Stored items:
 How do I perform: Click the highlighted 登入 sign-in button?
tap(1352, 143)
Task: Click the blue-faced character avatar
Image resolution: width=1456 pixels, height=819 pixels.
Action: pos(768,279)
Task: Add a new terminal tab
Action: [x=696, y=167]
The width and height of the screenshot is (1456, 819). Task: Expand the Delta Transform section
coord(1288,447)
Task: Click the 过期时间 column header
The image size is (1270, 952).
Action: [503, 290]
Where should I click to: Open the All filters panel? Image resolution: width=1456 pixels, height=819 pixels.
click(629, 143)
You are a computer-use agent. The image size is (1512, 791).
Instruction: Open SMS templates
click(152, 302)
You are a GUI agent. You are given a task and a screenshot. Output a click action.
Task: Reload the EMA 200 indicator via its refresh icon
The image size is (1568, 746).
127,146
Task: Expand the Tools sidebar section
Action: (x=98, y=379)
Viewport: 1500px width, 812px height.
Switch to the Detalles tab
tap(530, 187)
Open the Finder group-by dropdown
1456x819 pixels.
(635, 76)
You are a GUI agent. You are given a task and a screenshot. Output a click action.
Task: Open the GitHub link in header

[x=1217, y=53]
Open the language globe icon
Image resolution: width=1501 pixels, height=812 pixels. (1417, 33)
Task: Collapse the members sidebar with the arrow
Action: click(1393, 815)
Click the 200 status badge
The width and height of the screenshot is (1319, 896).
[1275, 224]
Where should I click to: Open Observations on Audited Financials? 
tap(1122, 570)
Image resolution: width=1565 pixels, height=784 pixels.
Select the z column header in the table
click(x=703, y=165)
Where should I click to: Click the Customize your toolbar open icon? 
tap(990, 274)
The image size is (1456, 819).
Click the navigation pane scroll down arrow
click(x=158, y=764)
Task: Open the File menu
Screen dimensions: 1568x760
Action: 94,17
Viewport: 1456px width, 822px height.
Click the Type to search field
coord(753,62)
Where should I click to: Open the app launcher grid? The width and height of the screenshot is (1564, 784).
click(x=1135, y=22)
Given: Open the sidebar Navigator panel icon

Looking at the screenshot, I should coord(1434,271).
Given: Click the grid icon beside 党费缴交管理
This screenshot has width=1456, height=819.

Goal of the exercise:
What is needed is the data above, output in full and exactly as it stands.

Written answer:
 How do I perform: Click the highlighted 登入 sign-in button?
tap(1352, 143)
Task: Click the blue-faced character avatar
Image resolution: width=1456 pixels, height=819 pixels.
Action: pos(768,279)
Task: Add a new terminal tab
Action: [x=696, y=167]
The width and height of the screenshot is (1456, 819). Task: Expand the Delta Transform section
coord(1288,447)
Task: Click the 过期时间 column header
The image size is (1270, 952).
Action: [503, 290]
Where should I click to: Open the All filters panel? Image resolution: width=1456 pixels, height=819 pixels.
click(629, 143)
You are a computer-use agent. The image size is (1512, 791).
Instruction: Open SMS templates
click(152, 302)
You are a GUI agent. You are given a task and a screenshot. Output a click action.
Task: Reload the EMA 200 indicator via its refresh icon
The image size is (1568, 746).
127,146
Task: Expand the Tools sidebar section
Action: (x=98, y=379)
Viewport: 1500px width, 812px height.
Switch to the Detalles tab
tap(530, 187)
Open the Finder group-by dropdown
1456x819 pixels.
(635, 76)
You are a GUI agent. You are given a task and a screenshot. Output a click action.
Task: Open the GitHub link in header

[x=1217, y=53]
Open the language globe icon
Image resolution: width=1501 pixels, height=812 pixels. (1417, 33)
Task: Collapse the members sidebar with the arrow
Action: click(1393, 815)
Click the 200 status badge
The width and height of the screenshot is (1319, 896).
[1275, 224]
Where should I click to: Open Observations on Audited Financials? 
tap(1122, 570)
Image resolution: width=1565 pixels, height=784 pixels.
Select the z column header in the table
click(x=703, y=165)
Where should I click to: Click the Customize your toolbar open icon? 
tap(990, 274)
The image size is (1456, 819).
Click the navigation pane scroll down arrow
click(x=158, y=764)
Task: Open the File menu
Screen dimensions: 1568x760
Action: 94,17
Viewport: 1456px width, 822px height.
Click the Type to search field
coord(753,62)
Where should I click to: Open the app launcher grid? The width and height of the screenshot is (1564, 784).
click(x=1135, y=22)
Given: Open the sidebar Navigator panel icon

Looking at the screenshot, I should coord(1434,271).
Given: Click the grid icon beside 党费缴交管理
This screenshot has width=1456, height=819.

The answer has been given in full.